20 Wat gij voor andere benodigdheden van het huis van uw God hebt uit te geven, kunt gij uit de koninklijke schatkist betalen.
If you need any other things for the temple, you are permitted to get the money for those things from the building here where my government’s money is kept/stored.
21 Verder wordt door mij, koning Artaxerxes, last gegeven aan alle schatmeesters aan de overzijde van de Rivier: Al wat de priester Esdras, de schriftgeleerde in de Wet van den God des hemels, u zal vragen, moet prompt worden afgeleverd
“And I, King Artaxerxes, command this to all the treasurers in the province west of the [Euphrates] River: 'Give to Ezra, the priest who has studied very well the laws of the God [who is/rules] in heaven, everything that he requests, and give it to him quickly.
22 tot een bedrag van honderd talenten zilver, honderd kor tarwe, honderd bat wijn, honderd bat olie, en een onbepaalde hoeveelheid zout.

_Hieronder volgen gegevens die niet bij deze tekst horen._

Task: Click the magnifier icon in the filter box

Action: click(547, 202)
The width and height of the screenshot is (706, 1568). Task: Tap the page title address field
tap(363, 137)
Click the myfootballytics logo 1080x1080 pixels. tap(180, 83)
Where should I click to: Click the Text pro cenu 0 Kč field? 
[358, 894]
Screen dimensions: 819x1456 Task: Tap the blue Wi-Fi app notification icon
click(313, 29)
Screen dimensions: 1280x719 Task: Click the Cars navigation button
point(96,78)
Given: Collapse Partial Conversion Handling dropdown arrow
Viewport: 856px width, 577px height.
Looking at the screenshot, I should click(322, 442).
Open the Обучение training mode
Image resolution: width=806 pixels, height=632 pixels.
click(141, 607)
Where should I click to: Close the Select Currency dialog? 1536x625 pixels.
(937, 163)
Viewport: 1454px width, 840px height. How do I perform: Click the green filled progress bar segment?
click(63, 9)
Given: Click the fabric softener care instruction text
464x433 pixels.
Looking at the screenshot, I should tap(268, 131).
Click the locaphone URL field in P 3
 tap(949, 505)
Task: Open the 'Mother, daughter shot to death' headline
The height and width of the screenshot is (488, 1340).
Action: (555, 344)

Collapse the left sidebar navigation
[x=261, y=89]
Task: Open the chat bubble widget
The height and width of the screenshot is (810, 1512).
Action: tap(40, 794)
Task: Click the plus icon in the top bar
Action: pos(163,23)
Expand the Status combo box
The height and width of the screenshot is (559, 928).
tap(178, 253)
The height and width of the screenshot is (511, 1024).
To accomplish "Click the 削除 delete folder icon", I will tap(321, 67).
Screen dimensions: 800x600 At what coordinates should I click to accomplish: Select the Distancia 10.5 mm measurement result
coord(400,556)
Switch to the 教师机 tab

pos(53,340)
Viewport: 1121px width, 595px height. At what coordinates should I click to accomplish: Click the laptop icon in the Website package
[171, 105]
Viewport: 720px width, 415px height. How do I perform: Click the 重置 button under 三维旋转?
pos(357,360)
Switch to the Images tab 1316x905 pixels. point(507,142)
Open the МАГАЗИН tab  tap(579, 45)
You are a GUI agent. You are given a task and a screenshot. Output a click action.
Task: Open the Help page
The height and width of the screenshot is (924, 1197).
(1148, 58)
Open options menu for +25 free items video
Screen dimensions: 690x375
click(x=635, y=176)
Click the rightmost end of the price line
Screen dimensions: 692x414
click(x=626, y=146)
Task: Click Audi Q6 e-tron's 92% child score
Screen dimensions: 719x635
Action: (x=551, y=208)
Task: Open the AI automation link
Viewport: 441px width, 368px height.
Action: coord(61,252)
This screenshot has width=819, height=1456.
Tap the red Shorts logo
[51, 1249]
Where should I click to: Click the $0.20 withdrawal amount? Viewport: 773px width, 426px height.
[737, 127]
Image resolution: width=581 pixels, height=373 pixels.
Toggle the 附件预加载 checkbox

The most that you should give to him is (7,500 pounds/3,400 kg.) of silver, 500 bushels of wheat, 550 gallons of wine, and 550 gallons of [olive] oil, but give to him all the salt that they need.
23 Al wat door den God des hemels is voorgeschreven, moet nauwgezet voor het huis van den God des hemels worden uitgevoerd. Want waarom zou er gramschap ontbranden tegen de regering van den koning en van zijn zonen?
Be sure that you provide whatever their God requires for his temple, because we certainly do not [RHQ] want him to be angry with me or with my descendants who will later be kings.
24 Wij laten u ook weten, dat het niet geoorloofd is, belasting, schatting of tol te heffen van een priester, leviet, zanger, poortwachter, tempelknecht of dienaar van deze tempel, wie het ook is.
We are also commanding that none of the priests, descendants of Levi, musicians, temple guards, or other men who work in the temple, will be required to pay any kind of taxes.'
25 Gij, Esdras, moet naar de wijsheid van uw God, die gij bezit, schepenen en rechters aanstellen, om recht te spreken over heel het volk aan de overzijde van de Rivier: over allen, die de wetten van uw God reeds kennen; en die ze niet kennen, moet gij ze leren.
“Ezra, your God has enabled you to become very wise. Using that wisdom, appoint men in the province west of the [Euphrates] River who will judge cases involving the people, and men who will judge cases involving the government. You must appoint men who know the laws of your God. All of you must teach God’s laws to others who do not know them.
26 Iedereen, die de wet van uw God of de wet van den koning niet onderhoudt, zal het strengste recht geschieden: hij moet ter dood, tot verbanning, tot boete of gevangenis worden veroordeeld.
Everyone who does not obey God’s laws or the laws of my government must be punished severely. Some of them will be executed, some will be put in prison, some will be sent out of the country or have all their property taken away from them.”
27 Gezegend zij Jahweh, de God onzer vaderen, die den koning ingaf, zó de tempel van Jahweh in Jerusalem te eren,
[Because King Artaxerxes was very kind like that, I said], “Praise Yahweh, the God whom our ancestors [worshiped/belonged to]! He has caused the king to want to honor the temple of Yahweh in Jerusalem.
28 en die mij genade deed vinden bij den koning, zijn raadsheren en al de machtige koninklijke magistraten. Ik voelde mij sterk, daar de hand van Jahweh, mijn God, op mij rustte, en bracht Israëls leiders bijeen, om met mij weg te trekken.
Because God was very kind to me, the king and all his advisors and all his powerful officials have also been kind to me. So, because God has helped me, I have become encouraged, and I have [been able to] persuade some of the Israeli leaders to go up to Jerusalem with me.”